Large-scale indexed and searchable personal archives?

Like most geeks, I’m a complete packrat when it comes to collecting copious amounts of seemingly useless information. Years of saved email, textfiles, Web pages, ZIPs, PDFs, Word documents, etc. Underneath the surface of that raw data is the occasional gold nugget of priceless information that, although not yet of value, may some day shed light on a future conundrum. It is for this reason that I have been religiously archiving all raw inbound and outbound data processed by my collection of machines since the early nineties. And it is this massive collection of information that has saved my butt on more than one occasion as I pulled an answer to a problem out of thin air because I remembered that someone emailed me about a similar issue four and a half years ago.

Over the years, my collection started out as a few megabytes and now spans a hundred or so CD-Rs and the majority of an 80 GB hard drive. As more files are collected the archive grows and becomes even more unwieldy. Unfortunately, this has turned the archival process into more of a frustration than anything else. Find and grep only go so far and a misplaced answer is worse than no answer at all. I won’t even touch on the subject of how many times I’ve searched for a piece of information that I know I have but can’t find due to my lack of a proper index and search capability.
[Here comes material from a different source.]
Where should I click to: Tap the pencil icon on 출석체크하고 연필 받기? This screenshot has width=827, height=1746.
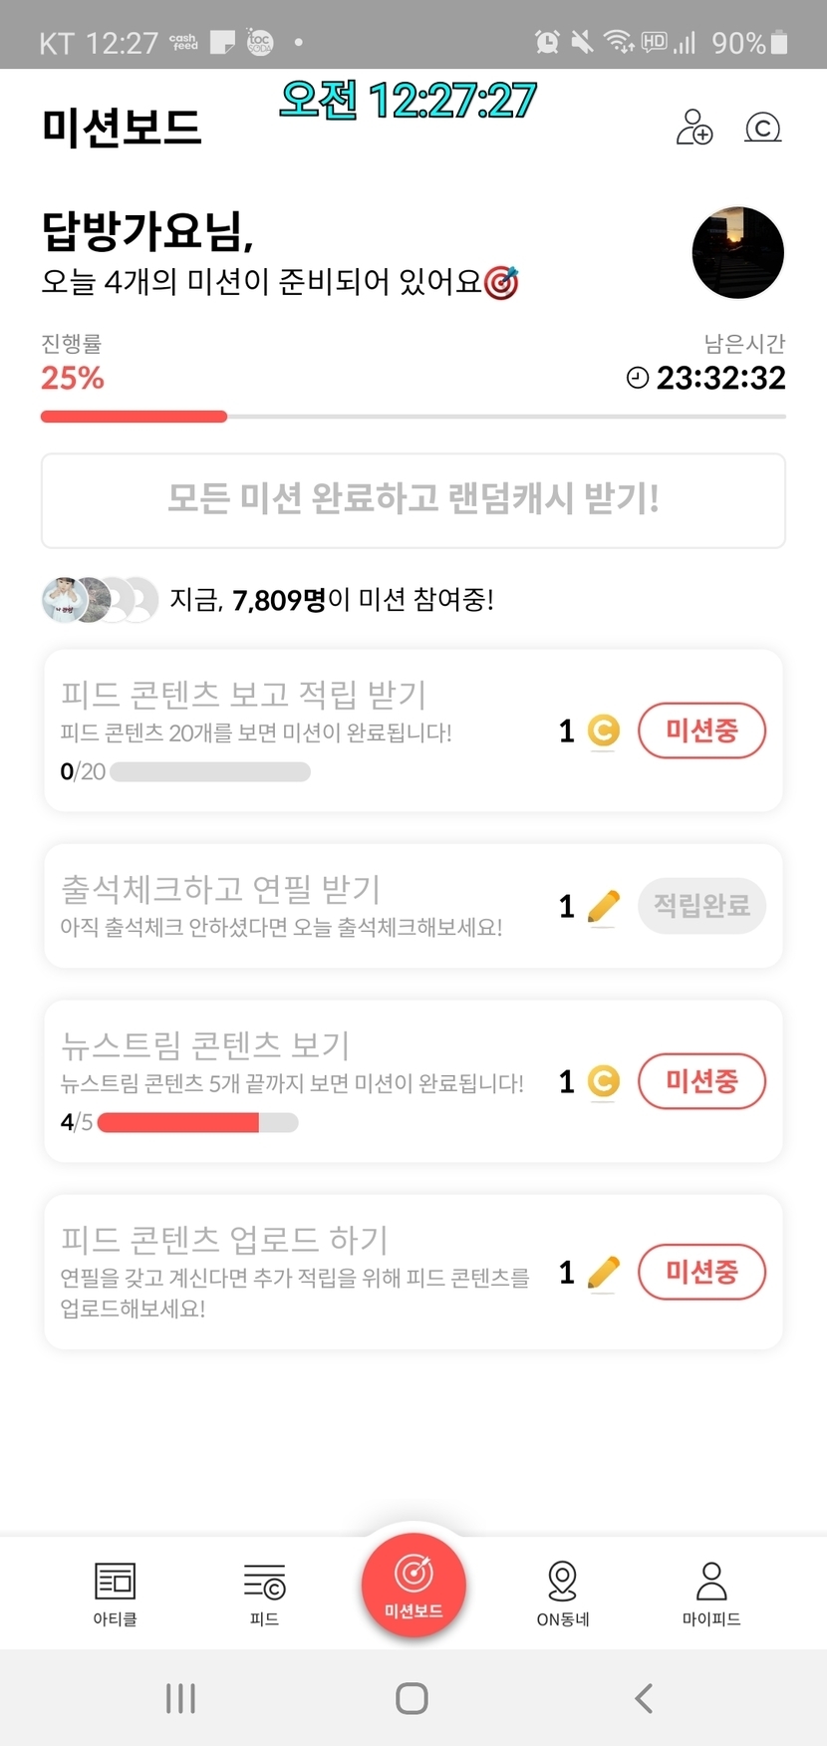(x=603, y=906)
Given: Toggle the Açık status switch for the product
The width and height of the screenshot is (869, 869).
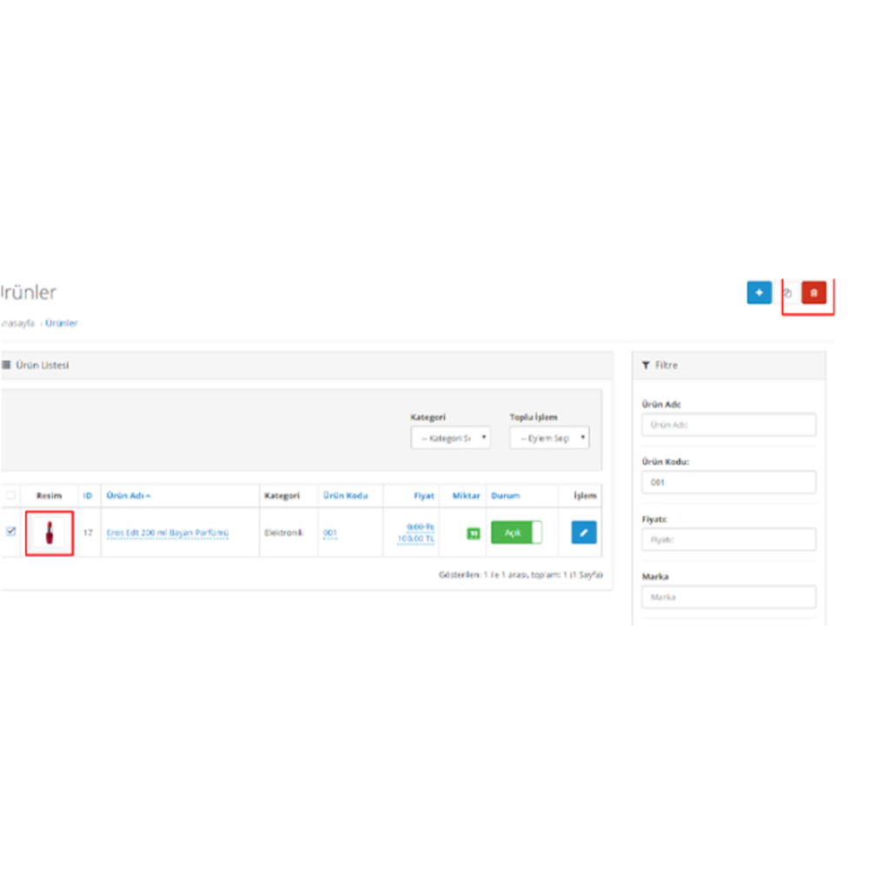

So, dear friends, my question is this: how do you store your data?

I started doing research on the topic a few weeks ago and have found that there are very few operational open source solutions available for personal archiving, indexing and searching. And I’m not just talking about dumping a bunch of files into a Web tree and smacking it with ht://Dig. I need a full cross-referenced database of every single piece of information that one can collect. Text, HTML, images, audio, binaries, etc. If there’s no indexable text, there needs to be a keywords field to label the binaries. The front-end doesn’t matter…as long as a piece of information can be found once it goes in.

If no obvious solutions creep into the foreground, I’ll just keep everything archived in a directory hierarchy and hit the entire tree with Namazu. Email will be pre-processed with archmbox and MHonArc before getting hit with the search engine. This will make things easier to find but there won’t be any advanced capabilities that commercial content management systems provide.

If anyone has any new solutions, please pass them along. If anyone has any specific experience with Namazu or MHonArc indexing of hundreds of thousands of documents, that’d be quite helpful as well.